> [Action item]: Each entry below needs to be reproduced exactly as given.

> [Extracted data entries]:
[Start of section]

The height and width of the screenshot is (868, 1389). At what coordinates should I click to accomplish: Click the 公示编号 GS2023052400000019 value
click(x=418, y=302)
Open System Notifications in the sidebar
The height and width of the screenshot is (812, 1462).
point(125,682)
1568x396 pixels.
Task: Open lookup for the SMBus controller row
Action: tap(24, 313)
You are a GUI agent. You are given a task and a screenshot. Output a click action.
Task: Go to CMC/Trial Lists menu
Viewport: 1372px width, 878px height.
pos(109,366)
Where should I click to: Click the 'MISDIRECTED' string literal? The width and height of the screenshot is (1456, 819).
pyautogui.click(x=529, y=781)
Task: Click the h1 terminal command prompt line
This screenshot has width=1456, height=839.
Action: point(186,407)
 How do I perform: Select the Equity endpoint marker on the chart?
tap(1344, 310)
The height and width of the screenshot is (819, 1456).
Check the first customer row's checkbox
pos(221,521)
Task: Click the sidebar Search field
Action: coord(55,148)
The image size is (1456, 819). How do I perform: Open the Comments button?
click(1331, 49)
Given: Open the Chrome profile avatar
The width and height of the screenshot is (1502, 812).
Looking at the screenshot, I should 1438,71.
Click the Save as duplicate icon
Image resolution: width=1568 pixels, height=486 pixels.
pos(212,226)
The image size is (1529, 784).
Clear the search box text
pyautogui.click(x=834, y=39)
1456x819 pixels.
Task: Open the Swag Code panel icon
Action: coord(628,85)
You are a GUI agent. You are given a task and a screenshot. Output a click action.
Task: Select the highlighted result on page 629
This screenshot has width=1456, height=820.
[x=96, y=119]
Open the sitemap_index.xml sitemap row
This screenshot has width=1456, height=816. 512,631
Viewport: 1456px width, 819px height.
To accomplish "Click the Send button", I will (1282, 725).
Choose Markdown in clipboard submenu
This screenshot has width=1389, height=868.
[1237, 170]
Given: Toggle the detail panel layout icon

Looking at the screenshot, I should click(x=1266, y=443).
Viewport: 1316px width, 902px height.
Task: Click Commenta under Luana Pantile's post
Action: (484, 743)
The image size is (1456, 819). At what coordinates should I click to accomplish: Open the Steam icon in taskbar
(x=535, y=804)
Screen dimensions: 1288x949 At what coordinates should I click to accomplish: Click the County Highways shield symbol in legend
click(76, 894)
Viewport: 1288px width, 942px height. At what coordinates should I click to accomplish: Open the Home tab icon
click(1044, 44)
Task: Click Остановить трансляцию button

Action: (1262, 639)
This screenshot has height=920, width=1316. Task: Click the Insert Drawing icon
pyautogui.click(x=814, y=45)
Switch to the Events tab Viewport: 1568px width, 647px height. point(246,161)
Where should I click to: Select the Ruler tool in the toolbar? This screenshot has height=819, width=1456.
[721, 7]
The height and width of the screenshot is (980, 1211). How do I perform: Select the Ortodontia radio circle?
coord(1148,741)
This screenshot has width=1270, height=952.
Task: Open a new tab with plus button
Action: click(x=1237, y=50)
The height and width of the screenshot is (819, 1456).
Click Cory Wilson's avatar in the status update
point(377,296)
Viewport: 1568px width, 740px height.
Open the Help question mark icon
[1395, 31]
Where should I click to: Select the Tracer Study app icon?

[End of section]

> [Completed exercise]:
The height and width of the screenshot is (868, 1389). At what coordinates should I click to accomplish: Click the 公示编号 GS2023052400000019 value
click(x=418, y=302)
Open System Notifications in the sidebar
The height and width of the screenshot is (812, 1462).
point(125,682)
1568x396 pixels.
Task: Open lookup for the SMBus controller row
Action: tap(24, 313)
You are a GUI agent. You are given a task and a screenshot. Output a click action.
Task: Go to CMC/Trial Lists menu
Viewport: 1372px width, 878px height.
pos(109,366)
Where should I click to: Click the 'MISDIRECTED' string literal? The width and height of the screenshot is (1456, 819).
pyautogui.click(x=529, y=781)
Task: Click the h1 terminal command prompt line
This screenshot has width=1456, height=839.
Action: point(186,407)
 How do I perform: Select the Equity endpoint marker on the chart?
tap(1344, 310)
The height and width of the screenshot is (819, 1456).
Check the first customer row's checkbox
pos(221,521)
Task: Click the sidebar Search field
Action: coord(55,148)
The image size is (1456, 819). How do I perform: Open the Comments button?
click(1331, 49)
Given: Open the Chrome profile avatar
The width and height of the screenshot is (1502, 812).
Looking at the screenshot, I should 1438,71.
Click the Save as duplicate icon
Image resolution: width=1568 pixels, height=486 pixels.
pos(212,226)
The image size is (1529, 784).
Clear the search box text
pyautogui.click(x=834, y=39)
1456x819 pixels.
Task: Open the Swag Code panel icon
Action: coord(628,85)
You are a GUI agent. You are given a task and a screenshot. Output a click action.
Task: Select the highlighted result on page 629
This screenshot has width=1456, height=820.
[x=96, y=119]
Open the sitemap_index.xml sitemap row
This screenshot has width=1456, height=816. 512,631
Viewport: 1456px width, 819px height.
To accomplish "Click the Send button", I will (1282, 725).
Choose Markdown in clipboard submenu
This screenshot has width=1389, height=868.
[1237, 170]
Given: Toggle the detail panel layout icon

Looking at the screenshot, I should click(x=1266, y=443).
Viewport: 1316px width, 902px height.
Task: Click Commenta under Luana Pantile's post
Action: (484, 743)
The image size is (1456, 819). At what coordinates should I click to accomplish: Open the Steam icon in taskbar
(x=535, y=804)
Screen dimensions: 1288x949 At what coordinates should I click to accomplish: Click the County Highways shield symbol in legend
click(76, 894)
Viewport: 1288px width, 942px height. At what coordinates should I click to accomplish: Open the Home tab icon
click(1044, 44)
Task: Click Остановить трансляцию button

Action: (1262, 639)
This screenshot has height=920, width=1316. Task: Click the Insert Drawing icon
pyautogui.click(x=814, y=45)
Switch to the Events tab Viewport: 1568px width, 647px height. point(246,161)
Where should I click to: Select the Ruler tool in the toolbar? This screenshot has height=819, width=1456.
[721, 7]
The height and width of the screenshot is (980, 1211). How do I perform: Select the Ortodontia radio circle?
coord(1148,741)
This screenshot has width=1270, height=952.
Task: Open a new tab with plus button
Action: click(x=1237, y=50)
The height and width of the screenshot is (819, 1456).
Click Cory Wilson's avatar in the status update
point(377,296)
Viewport: 1568px width, 740px height.
Open the Help question mark icon
[1395, 31]
Where should I click to: Select the Tracer Study app icon?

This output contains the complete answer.